Meglio una doppia capitale della cultura

Forlì e Cesena

Tra il bene e il male, ovviamente, si sceglie il primo, soprattutto se la scelta s’impone in tutta evidenza e necessità per il buonsenso dell’opportunità, di un riflessivo giudizio critico e valutativo. Il bene, in questo caso, è la possibilità di una candidatura congiunta di Forlì e Cesena a capitali italiane della cultura nel 2028. Il sindaco forlivese Zattini è possibilista, apre a tale eventualità, seppur con qualche paletto, segnale di vincolante, inopportuno richiamo ad un ruolo dominante di Forlì nella corsa.

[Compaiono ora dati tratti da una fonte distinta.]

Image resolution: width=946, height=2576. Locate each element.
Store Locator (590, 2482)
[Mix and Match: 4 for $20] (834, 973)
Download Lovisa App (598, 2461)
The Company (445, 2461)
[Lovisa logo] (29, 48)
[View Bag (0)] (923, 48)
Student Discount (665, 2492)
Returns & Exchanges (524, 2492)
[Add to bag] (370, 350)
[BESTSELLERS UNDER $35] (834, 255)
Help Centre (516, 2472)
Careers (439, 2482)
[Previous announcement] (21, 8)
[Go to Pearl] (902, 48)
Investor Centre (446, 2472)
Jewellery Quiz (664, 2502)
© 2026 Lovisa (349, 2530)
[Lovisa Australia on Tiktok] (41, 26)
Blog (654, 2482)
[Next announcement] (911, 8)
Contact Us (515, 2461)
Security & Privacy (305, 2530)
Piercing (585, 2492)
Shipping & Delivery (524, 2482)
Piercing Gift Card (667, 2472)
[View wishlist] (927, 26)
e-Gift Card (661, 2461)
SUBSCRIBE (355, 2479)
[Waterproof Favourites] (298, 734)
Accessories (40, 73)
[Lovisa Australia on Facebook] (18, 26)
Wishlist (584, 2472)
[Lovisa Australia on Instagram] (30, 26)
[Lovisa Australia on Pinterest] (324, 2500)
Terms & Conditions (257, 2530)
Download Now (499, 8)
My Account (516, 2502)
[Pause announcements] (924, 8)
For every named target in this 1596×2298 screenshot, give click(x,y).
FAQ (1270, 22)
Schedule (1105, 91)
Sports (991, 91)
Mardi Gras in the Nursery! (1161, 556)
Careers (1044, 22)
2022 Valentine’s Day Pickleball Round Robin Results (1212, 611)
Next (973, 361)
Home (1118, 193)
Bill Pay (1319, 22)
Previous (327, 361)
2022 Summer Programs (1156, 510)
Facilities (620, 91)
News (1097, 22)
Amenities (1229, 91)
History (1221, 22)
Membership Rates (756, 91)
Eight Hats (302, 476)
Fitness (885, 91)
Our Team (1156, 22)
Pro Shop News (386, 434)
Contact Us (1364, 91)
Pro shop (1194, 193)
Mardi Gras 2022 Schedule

Già Bergamo e Brescia nel 2023 sono state congiuntamente capitali italiane della cultura e non certo per chissà mai quale eccezionale deroga: al riguardo, basta andare a leggersi alcuni atti istruttori e la stessa motivazione di attribuzione del titolo alle due floride e importanti città lombarde per capire che non si è trattato affatto di un’eccezione straordinaria, quindi irripetibile. Fra l’altro, pure considerando quanto la valorizzazione culturale italiana sia integrata nell’Unione Europea, praticamente coincidono i criteri aggiudicativi di capitale italiana e capitale europea della cultura, allora il carattere di deroga cade anche dinanzi alla significativa e, addirittura, triplice assegnazione di prime città della cultura in Europa per il 2025 alle città di Chemnitz, Gorizia e Nova Gorica, rispettivamente site in Germania, Italia e Slovenia.

Dunque, perlomeno coerentemente con il precedente tutto italiano e con quello triplice europeo, credo sia giusto puntare alla doppia candidatura di Forlì e Cesena a capitali italiane della cultura nel 2028 perché nella certezza di promuovere, valorizzare il comune patrimonio di beni e attività culturali, davvero proiettivo nel mondo delle due citta romagnole, da sempre vicine, anche nella condivisione di tanta storia e tanto fermento culturale. Credo che i Primi Cittadini di Forlì e Cesena debbano cogliere e realizzare questo spunto, puntare ad un obiettivo concorde, senza tanti distinguo chi delle due città sia più brava o, magari, più semplicemente debba essere unica titolare del titolo di capitale italiana della cultura. Diversamente, cadremo in un mediocre, campanilistico provincialismo culturale, insomma robetta più da paesoni che da città moderne, consapevoli, assieme, di compensare propri pregi e difetti con l’unicità, l’eccellenza del comune ruolo culturale nella Romagna forlivese-cesenate.